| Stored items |
►
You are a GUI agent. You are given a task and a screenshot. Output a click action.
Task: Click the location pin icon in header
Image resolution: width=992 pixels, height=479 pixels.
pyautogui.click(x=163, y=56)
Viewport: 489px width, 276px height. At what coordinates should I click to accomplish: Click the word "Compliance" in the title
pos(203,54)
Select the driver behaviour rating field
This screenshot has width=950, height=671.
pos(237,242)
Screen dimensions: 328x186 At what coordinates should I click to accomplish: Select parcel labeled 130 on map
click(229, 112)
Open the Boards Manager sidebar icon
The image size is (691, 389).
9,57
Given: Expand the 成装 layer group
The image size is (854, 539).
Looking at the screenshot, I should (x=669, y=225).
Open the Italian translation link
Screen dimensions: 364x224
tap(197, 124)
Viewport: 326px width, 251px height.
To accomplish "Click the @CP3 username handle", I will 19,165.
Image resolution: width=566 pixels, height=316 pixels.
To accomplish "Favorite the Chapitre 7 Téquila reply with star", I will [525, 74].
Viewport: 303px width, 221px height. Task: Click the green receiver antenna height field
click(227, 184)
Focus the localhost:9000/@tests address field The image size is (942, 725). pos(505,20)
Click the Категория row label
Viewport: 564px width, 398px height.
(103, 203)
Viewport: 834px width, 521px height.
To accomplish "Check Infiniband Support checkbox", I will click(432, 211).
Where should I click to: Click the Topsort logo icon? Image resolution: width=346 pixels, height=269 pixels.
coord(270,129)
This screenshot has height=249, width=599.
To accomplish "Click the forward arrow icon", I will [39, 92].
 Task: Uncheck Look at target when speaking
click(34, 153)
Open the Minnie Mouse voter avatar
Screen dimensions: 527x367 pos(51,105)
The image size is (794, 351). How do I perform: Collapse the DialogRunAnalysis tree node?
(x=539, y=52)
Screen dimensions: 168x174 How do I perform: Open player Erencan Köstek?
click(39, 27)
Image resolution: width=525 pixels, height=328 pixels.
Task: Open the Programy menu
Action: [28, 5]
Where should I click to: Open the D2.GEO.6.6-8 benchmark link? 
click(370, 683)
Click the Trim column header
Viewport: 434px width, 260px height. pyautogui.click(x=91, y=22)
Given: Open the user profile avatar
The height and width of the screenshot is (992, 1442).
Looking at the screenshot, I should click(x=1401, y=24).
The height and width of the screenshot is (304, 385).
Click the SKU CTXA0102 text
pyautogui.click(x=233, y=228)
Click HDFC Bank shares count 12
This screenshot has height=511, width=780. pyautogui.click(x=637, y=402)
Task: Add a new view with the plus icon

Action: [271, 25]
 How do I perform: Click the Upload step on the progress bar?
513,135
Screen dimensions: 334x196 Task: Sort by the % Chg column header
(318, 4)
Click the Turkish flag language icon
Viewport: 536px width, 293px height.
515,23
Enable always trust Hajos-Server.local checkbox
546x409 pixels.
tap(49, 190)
◄
From the line containing "Screen dimensions: 334x196" to the last line above, repeat every line exactly and nothing else.

| THE ANSWER |
Screen dimensions: 334x196 Task: Sort by the % Chg column header
(318, 4)
Click the Turkish flag language icon
Viewport: 536px width, 293px height.
515,23
Enable always trust Hajos-Server.local checkbox
546x409 pixels.
tap(49, 190)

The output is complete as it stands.